-- START Passage shown --

Share your dilemmas and get honest opinions from other Mumsnetters.

to have told my Mum she's not going to be able to 'show DD off' at a party that starts an hour past her bedtime?

73 replies

chequersandroastedchestnuts · 23/12/2008 14:31

Ok, the facts:

  • DD is 4.5 months old, she goes to bed at 7 and really, she is overtired and grumpy from about 6 o clock but we try not to put her to bed any earlier than 7ish.

-My Mum is having a 60th birthday part in a few months, it starts at 8 PM.

Our plan, as it stands at the moment, is for us to push DD in her pram to the party, hope that sends her to sleep and hope that she stays asleep once there. If she wakes up and needs to go home DH will take her home to bed, so it's all very much play it by ear.

-- END Passage shown --
-- START Dataset records --

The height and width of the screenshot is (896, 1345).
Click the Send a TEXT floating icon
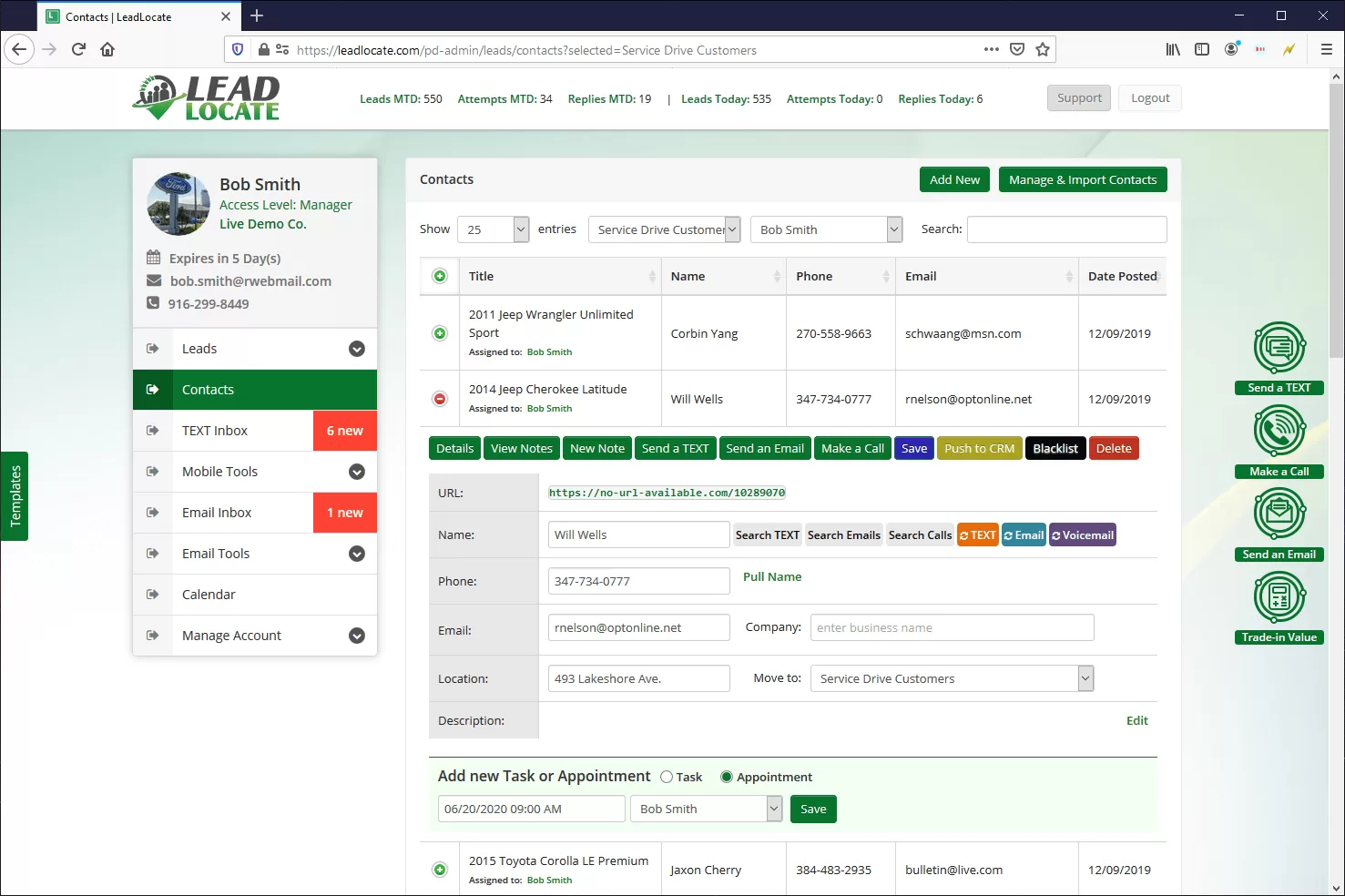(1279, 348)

-- END Dataset records --
-- START Dataset records --

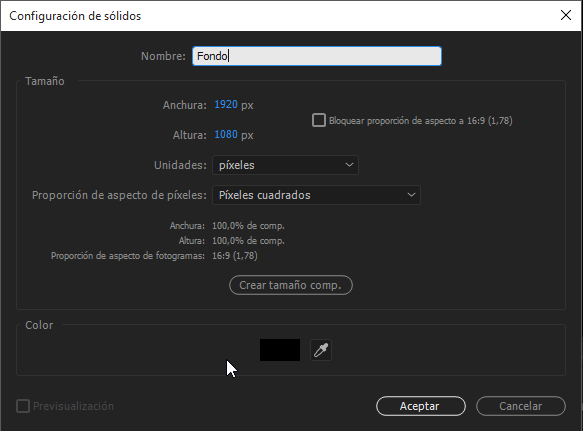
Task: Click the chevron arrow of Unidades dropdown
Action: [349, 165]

-- END Dataset records --
-- START Dataset records --

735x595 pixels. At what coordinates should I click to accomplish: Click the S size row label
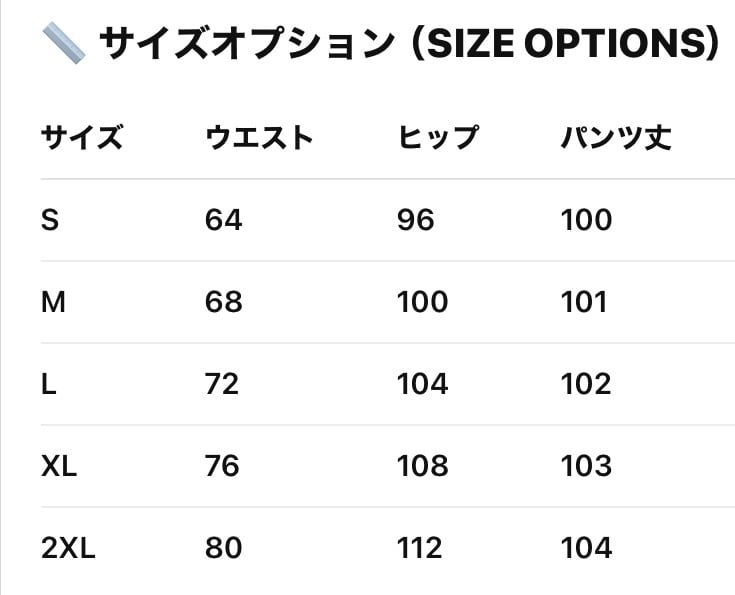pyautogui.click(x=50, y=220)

-- END Dataset records --

| Written task |
Copy the section of the forum post that begins with the words containing "Share your dilemmas" and ends with "earlier than 7ish.". The items have no connection to the forum post.

| Task result |
Share your dilemmas and get honest opinions from other Mumsnetters.

to have told my Mum she's not going to be able to 'show DD off' at a party that starts an hour past her bedtime?

73 replies

chequersandroastedchestnuts · 23/12/2008 14:31

Ok, the facts:

  • DD is 4.5 months old, she goes to bed at 7 and really, she is overtired and grumpy from about 6 o clock but we try not to put her to bed any earlier than 7ish.